#### Supplied entries ####

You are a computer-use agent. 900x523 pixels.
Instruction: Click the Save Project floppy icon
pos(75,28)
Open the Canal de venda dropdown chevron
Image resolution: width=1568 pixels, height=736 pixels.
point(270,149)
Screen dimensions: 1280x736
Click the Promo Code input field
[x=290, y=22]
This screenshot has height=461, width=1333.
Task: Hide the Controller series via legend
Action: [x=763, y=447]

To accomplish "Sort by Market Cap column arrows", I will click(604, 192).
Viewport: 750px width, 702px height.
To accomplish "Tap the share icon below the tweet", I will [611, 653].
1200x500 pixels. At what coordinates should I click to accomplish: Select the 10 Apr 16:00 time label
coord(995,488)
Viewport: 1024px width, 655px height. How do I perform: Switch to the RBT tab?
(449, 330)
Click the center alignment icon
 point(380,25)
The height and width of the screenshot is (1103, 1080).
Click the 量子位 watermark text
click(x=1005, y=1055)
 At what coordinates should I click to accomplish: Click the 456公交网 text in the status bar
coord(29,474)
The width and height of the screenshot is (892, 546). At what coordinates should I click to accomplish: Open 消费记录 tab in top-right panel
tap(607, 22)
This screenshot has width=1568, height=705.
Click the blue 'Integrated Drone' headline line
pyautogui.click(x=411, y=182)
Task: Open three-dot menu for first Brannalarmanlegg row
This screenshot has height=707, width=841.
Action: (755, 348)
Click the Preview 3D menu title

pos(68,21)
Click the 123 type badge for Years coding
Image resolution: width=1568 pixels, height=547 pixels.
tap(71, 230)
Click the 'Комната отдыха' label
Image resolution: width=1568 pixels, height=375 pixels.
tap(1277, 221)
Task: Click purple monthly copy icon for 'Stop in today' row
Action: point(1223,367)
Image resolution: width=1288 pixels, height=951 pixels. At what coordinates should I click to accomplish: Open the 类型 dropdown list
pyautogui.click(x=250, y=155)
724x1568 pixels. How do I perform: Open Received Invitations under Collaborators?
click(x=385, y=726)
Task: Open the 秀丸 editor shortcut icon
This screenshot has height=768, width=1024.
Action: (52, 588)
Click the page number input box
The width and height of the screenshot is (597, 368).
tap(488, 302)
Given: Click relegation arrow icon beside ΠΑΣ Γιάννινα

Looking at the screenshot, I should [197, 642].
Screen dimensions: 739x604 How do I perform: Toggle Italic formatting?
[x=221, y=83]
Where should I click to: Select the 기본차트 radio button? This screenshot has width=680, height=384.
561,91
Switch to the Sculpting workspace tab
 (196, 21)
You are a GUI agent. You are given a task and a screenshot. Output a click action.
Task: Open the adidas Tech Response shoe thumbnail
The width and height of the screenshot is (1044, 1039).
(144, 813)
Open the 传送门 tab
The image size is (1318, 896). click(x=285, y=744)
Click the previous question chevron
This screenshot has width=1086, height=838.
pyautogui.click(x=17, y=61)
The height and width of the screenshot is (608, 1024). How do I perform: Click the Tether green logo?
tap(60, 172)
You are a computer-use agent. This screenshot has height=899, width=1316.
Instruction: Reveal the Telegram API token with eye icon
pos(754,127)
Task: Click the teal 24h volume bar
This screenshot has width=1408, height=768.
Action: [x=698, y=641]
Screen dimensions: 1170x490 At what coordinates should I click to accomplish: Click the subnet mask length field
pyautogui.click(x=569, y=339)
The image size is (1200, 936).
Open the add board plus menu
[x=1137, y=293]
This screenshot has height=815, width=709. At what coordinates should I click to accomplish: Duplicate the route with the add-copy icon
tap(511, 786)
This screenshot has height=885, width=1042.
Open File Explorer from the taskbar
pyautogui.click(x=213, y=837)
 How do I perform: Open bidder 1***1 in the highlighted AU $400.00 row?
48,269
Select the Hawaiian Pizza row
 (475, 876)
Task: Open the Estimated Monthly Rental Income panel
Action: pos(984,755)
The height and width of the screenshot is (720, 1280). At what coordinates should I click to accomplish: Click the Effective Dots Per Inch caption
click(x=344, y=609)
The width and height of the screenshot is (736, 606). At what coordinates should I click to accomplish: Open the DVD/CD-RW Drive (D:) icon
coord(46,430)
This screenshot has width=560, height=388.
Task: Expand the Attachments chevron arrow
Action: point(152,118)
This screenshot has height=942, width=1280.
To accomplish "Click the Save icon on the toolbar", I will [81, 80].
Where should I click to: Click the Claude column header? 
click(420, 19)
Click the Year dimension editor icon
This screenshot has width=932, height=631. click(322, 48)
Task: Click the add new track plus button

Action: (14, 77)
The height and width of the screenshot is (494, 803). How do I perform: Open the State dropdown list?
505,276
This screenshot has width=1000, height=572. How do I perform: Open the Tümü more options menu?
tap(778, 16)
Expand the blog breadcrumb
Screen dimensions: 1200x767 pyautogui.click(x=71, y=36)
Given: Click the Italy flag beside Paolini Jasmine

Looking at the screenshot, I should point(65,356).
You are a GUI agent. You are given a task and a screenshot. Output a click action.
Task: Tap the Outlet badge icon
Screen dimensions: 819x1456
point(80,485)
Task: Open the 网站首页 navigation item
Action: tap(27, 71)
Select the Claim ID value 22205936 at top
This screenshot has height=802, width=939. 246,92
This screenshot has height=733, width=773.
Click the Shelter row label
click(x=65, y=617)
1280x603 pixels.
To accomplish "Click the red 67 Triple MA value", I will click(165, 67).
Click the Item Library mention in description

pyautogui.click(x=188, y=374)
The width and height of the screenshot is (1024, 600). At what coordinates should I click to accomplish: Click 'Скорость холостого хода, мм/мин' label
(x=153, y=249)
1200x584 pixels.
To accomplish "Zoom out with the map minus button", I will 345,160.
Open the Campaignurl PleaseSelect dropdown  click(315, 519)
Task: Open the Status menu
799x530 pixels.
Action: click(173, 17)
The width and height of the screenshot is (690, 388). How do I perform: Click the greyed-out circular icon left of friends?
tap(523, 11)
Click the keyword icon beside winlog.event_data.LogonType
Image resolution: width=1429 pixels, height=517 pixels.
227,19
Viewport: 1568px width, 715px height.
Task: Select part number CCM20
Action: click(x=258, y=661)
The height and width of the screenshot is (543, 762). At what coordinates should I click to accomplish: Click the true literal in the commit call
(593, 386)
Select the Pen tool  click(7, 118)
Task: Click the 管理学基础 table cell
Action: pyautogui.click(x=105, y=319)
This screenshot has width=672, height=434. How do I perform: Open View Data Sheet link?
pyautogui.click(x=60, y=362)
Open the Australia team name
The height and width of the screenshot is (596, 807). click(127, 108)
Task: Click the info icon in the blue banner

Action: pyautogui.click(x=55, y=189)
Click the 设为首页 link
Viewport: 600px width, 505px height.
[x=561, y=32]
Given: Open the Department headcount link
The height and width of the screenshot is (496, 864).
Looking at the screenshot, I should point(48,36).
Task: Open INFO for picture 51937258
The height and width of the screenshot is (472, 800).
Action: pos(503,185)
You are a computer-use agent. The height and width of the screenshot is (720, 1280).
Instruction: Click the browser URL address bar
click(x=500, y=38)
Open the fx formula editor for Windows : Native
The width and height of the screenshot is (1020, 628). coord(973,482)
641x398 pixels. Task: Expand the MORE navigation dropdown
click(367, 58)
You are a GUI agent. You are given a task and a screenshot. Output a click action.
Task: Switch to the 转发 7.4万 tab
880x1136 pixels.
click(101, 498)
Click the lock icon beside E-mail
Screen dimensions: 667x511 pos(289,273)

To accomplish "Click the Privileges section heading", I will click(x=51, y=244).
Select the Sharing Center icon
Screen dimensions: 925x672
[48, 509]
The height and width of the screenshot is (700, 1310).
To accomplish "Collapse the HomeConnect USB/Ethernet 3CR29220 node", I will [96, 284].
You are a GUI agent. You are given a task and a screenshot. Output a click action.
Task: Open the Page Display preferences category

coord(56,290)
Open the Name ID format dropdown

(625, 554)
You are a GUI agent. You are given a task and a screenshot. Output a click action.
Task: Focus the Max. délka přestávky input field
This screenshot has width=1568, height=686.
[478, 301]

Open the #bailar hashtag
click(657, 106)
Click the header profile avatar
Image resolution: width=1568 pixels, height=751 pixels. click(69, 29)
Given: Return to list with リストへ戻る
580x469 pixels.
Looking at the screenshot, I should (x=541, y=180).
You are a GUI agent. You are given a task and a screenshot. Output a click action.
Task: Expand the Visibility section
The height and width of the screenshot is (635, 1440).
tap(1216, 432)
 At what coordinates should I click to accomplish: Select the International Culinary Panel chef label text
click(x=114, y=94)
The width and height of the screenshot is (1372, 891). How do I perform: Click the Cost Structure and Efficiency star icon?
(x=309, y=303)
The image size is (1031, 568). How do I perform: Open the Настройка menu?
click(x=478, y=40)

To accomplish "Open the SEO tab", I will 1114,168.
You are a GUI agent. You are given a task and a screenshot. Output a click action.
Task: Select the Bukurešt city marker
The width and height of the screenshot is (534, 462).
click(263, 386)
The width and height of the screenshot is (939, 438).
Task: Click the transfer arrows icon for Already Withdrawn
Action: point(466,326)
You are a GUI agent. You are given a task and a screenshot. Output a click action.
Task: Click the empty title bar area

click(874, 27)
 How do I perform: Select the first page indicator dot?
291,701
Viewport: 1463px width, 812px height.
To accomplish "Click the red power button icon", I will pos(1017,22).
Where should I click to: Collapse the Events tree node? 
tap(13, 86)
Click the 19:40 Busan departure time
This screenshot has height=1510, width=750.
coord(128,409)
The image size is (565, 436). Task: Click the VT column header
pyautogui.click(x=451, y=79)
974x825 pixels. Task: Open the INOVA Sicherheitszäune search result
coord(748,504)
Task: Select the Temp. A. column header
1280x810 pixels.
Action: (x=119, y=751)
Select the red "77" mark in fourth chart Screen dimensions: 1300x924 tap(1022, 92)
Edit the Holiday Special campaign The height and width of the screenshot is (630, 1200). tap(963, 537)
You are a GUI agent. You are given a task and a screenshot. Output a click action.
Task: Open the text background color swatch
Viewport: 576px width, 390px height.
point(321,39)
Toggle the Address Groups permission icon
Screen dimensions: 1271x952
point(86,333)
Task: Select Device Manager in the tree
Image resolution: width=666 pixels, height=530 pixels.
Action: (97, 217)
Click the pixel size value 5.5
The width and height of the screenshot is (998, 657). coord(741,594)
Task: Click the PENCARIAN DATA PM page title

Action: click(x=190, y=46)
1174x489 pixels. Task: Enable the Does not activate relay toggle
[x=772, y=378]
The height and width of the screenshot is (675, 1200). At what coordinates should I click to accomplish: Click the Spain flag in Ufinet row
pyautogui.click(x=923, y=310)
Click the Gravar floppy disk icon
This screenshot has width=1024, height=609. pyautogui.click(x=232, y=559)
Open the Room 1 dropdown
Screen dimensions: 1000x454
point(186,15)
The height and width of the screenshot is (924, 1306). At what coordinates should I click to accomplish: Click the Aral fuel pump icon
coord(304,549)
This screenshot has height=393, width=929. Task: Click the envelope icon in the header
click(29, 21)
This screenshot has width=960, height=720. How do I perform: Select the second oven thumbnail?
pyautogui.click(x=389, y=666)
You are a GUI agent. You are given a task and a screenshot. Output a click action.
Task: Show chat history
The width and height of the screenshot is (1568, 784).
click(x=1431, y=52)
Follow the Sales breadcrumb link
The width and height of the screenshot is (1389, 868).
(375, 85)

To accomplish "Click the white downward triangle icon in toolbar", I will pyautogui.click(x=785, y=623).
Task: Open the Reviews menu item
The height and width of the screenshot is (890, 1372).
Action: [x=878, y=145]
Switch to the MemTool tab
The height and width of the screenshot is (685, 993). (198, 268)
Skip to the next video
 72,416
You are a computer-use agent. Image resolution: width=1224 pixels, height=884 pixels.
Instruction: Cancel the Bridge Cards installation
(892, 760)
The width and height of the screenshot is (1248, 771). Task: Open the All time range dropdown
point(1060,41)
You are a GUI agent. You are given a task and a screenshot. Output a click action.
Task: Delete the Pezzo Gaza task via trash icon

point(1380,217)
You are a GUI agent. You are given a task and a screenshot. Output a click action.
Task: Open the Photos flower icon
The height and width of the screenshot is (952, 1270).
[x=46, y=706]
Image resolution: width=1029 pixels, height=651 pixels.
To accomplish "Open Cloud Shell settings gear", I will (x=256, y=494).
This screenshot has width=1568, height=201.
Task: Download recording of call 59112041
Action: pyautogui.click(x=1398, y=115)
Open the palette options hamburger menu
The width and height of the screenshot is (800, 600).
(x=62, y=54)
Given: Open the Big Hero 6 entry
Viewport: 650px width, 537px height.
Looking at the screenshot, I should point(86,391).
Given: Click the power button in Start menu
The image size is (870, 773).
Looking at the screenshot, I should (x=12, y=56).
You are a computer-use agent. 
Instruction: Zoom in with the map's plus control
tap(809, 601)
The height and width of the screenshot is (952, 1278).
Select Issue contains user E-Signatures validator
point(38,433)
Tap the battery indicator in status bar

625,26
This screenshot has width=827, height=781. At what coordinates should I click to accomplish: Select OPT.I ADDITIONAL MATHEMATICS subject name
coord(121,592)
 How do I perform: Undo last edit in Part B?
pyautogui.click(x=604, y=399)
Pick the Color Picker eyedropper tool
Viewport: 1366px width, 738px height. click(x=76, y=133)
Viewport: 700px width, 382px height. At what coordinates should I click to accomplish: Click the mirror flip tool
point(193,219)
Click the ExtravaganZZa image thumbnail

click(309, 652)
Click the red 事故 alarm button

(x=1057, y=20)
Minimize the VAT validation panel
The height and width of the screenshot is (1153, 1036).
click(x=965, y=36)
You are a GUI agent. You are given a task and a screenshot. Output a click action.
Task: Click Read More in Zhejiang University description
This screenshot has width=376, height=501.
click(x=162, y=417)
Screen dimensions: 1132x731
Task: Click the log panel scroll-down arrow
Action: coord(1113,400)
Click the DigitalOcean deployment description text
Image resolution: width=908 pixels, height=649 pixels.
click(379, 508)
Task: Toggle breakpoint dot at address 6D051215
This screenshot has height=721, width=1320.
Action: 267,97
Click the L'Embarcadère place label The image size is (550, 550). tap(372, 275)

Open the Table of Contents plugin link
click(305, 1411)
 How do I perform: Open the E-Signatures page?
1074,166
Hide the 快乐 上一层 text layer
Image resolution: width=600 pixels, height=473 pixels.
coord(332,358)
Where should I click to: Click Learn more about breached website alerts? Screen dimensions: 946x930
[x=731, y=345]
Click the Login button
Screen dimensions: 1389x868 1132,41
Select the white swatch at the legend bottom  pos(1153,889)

####

▶ _Task item_
For the material above, how many lines contain the word "toolbar"? Only the number should be given.

▶ _Task output_
2